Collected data

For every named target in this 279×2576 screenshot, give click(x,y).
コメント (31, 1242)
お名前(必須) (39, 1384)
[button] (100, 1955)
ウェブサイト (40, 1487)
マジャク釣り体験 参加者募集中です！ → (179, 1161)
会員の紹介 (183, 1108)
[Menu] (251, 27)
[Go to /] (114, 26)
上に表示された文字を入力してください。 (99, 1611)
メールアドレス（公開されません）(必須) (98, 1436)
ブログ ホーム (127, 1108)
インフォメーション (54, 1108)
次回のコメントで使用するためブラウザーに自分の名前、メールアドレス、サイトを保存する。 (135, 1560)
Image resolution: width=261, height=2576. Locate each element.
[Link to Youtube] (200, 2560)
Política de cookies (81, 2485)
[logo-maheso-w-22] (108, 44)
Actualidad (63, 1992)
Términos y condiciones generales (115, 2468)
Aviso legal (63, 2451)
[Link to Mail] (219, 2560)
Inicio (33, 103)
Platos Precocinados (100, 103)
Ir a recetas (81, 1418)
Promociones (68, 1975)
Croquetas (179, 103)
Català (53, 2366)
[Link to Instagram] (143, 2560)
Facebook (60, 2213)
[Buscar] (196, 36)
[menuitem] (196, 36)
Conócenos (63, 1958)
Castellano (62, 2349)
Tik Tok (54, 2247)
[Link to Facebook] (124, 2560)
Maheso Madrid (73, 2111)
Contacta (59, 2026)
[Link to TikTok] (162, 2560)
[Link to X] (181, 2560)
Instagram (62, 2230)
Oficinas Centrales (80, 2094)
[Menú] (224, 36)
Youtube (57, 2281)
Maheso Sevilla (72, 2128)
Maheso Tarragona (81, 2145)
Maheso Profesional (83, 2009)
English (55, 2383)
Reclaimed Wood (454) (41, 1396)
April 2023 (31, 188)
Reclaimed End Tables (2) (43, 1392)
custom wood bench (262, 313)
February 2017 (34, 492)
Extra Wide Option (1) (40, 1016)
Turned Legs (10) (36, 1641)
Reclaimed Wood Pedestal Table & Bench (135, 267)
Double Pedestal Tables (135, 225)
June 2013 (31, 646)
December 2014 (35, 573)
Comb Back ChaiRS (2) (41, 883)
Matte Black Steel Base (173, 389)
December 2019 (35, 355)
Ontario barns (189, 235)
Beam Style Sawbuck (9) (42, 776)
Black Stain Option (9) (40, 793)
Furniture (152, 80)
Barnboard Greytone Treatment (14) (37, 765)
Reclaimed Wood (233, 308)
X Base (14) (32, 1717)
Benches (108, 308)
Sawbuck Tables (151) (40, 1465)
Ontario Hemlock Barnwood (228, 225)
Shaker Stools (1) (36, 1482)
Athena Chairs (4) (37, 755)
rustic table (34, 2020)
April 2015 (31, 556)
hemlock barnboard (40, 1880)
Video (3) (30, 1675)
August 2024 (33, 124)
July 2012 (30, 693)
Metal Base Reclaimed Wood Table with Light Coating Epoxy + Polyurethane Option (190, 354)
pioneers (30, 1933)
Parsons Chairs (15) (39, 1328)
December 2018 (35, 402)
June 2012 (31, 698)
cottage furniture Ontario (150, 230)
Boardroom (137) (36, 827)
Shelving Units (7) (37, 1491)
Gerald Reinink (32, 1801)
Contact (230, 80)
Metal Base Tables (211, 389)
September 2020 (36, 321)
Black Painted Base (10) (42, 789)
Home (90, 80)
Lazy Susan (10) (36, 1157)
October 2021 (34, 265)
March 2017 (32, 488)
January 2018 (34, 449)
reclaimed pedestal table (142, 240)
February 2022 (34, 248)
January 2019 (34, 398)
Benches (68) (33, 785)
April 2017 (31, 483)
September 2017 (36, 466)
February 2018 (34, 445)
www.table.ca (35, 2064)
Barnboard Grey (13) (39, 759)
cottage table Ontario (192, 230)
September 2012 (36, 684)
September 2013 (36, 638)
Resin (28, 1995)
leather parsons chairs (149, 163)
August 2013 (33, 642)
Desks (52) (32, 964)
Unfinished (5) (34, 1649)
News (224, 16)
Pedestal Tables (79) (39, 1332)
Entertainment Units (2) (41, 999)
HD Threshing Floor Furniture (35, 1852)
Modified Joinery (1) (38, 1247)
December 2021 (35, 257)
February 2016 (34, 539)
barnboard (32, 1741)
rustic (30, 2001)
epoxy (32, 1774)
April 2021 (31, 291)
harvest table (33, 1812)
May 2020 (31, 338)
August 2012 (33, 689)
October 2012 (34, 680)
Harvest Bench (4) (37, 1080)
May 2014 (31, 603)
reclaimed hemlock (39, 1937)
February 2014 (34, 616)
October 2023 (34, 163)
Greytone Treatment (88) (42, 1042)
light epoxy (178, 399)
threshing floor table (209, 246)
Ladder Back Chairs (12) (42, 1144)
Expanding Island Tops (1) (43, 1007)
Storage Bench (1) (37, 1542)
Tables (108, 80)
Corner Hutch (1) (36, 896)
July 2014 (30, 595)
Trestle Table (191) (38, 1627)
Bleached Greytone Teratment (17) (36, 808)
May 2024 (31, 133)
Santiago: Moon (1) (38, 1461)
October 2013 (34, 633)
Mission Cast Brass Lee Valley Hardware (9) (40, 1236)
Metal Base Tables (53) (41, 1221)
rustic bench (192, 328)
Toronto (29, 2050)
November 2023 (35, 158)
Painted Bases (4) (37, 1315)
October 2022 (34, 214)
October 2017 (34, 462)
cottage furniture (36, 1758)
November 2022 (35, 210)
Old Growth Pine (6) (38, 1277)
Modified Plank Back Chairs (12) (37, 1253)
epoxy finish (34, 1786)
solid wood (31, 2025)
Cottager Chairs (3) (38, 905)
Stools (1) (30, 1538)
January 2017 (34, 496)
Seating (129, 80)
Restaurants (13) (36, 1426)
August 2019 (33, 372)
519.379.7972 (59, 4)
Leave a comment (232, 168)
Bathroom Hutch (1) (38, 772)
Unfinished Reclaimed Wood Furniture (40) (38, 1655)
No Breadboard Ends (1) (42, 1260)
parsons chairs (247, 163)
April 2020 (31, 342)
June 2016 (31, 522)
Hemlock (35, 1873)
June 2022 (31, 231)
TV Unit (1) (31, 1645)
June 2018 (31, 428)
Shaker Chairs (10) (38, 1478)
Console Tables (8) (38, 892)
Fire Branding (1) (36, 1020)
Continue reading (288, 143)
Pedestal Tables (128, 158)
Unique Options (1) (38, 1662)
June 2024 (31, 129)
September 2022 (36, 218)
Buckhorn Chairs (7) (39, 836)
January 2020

Action item
Retype the first line of the entries and every line after it, please, through the line that contains "Maheso Profesional (83, 2009)". Add nothing.

Reply to the exercise
For every named target in this 279×2576 screenshot, give click(x,y).
コメント (31, 1242)
お名前(必須) (39, 1384)
[button] (100, 1955)
ウェブサイト (40, 1487)
マジャク釣り体験 参加者募集中です！ → (179, 1161)
会員の紹介 (183, 1108)
[Menu] (251, 27)
[Go to /] (114, 26)
上に表示された文字を入力してください。 (99, 1611)
メールアドレス（公開されません）(必須) (98, 1436)
ブログ ホーム (127, 1108)
インフォメーション (54, 1108)
次回のコメントで使用するためブラウザーに自分の名前、メールアドレス、サイトを保存する。 (135, 1560)
Image resolution: width=261, height=2576. Locate each element.
[Link to Youtube] (200, 2560)
Política de cookies (81, 2485)
[logo-maheso-w-22] (108, 44)
Actualidad (63, 1992)
Términos y condiciones generales (115, 2468)
Aviso legal (63, 2451)
[Link to Mail] (219, 2560)
Inicio (33, 103)
Platos Precocinados (100, 103)
Ir a recetas (81, 1418)
Promociones (68, 1975)
Croquetas (179, 103)
Català (53, 2366)
[Link to Instagram] (143, 2560)
Facebook (60, 2213)
[Buscar] (196, 36)
[menuitem] (196, 36)
Conócenos (63, 1958)
Castellano (62, 2349)
Tik Tok (54, 2247)
[Link to Facebook] (124, 2560)
Maheso Madrid (73, 2111)
Contacta (59, 2026)
[Link to TikTok] (162, 2560)
[Link to X] (181, 2560)
Instagram (62, 2230)
Oficinas Centrales (80, 2094)
[Menú] (224, 36)
Youtube (57, 2281)
Maheso Sevilla (72, 2128)
Maheso Tarragona (81, 2145)
Maheso Profesional (83, 2009)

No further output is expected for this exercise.